Copy every one of the rows below word for word.

• [Material]
---------------
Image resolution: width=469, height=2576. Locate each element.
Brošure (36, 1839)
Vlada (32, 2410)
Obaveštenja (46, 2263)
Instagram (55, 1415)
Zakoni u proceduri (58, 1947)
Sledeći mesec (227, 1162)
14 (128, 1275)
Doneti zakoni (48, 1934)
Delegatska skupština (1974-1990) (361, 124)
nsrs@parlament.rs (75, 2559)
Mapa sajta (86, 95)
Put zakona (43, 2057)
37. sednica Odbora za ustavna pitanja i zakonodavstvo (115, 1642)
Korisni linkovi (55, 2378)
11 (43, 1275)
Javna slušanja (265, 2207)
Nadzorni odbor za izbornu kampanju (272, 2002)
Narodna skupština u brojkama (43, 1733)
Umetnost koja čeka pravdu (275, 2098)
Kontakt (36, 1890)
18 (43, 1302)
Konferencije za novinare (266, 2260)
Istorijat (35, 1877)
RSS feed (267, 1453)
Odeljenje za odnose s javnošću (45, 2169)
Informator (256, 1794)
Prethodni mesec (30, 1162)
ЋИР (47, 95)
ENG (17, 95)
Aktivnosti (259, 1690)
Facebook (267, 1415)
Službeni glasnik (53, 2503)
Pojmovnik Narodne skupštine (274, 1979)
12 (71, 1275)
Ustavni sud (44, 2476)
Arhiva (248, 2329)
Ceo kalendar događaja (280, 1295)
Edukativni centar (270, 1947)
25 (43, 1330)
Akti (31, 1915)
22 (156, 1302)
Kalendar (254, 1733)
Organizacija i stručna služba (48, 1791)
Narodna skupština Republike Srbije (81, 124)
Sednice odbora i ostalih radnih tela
---------------
• [Response to the exercise]
Image resolution: width=469, height=2576. Locate each element.
Brošure (36, 1839)
Vlada (32, 2410)
Obaveštenja (46, 2263)
Instagram (55, 1415)
Zakoni u proceduri (58, 1947)
Sledeći mesec (227, 1162)
14 (128, 1275)
Doneti zakoni (48, 1934)
Delegatska skupština (1974-1990) (361, 124)
nsrs@parlament.rs (75, 2559)
Mapa sajta (86, 95)
Put zakona (43, 2057)
37. sednica Odbora za ustavna pitanja i zakonodavstvo (115, 1642)
Korisni linkovi (55, 2378)
11 (43, 1275)
Javna slušanja (265, 2207)
Nadzorni odbor za izbornu kampanju (272, 2002)
Narodna skupština u brojkama (43, 1733)
Umetnost koja čeka pravdu (275, 2098)
Kontakt (36, 1890)
18 (43, 1302)
Konferencije za novinare (266, 2260)
Istorijat (35, 1877)
RSS feed (267, 1453)
Odeljenje za odnose s javnošću (45, 2169)
Informator (256, 1794)
Prethodni mesec (30, 1162)
ЋИР (47, 95)
ENG (17, 95)
Aktivnosti (259, 1690)
Facebook (267, 1415)
Službeni glasnik (53, 2503)
Pojmovnik Narodne skupštine (274, 1979)
12 (71, 1275)
Ustavni sud (44, 2476)
Arhiva (248, 2329)
Ceo kalendar događaja (280, 1295)
Edukativni centar (270, 1947)
25 (43, 1330)
Akti (31, 1915)
22 (156, 1302)
Kalendar (254, 1733)
Organizacija i stručna služba (48, 1791)
Narodna skupština Republike Srbije (81, 124)
Sednice odbora i ostalih radnih tela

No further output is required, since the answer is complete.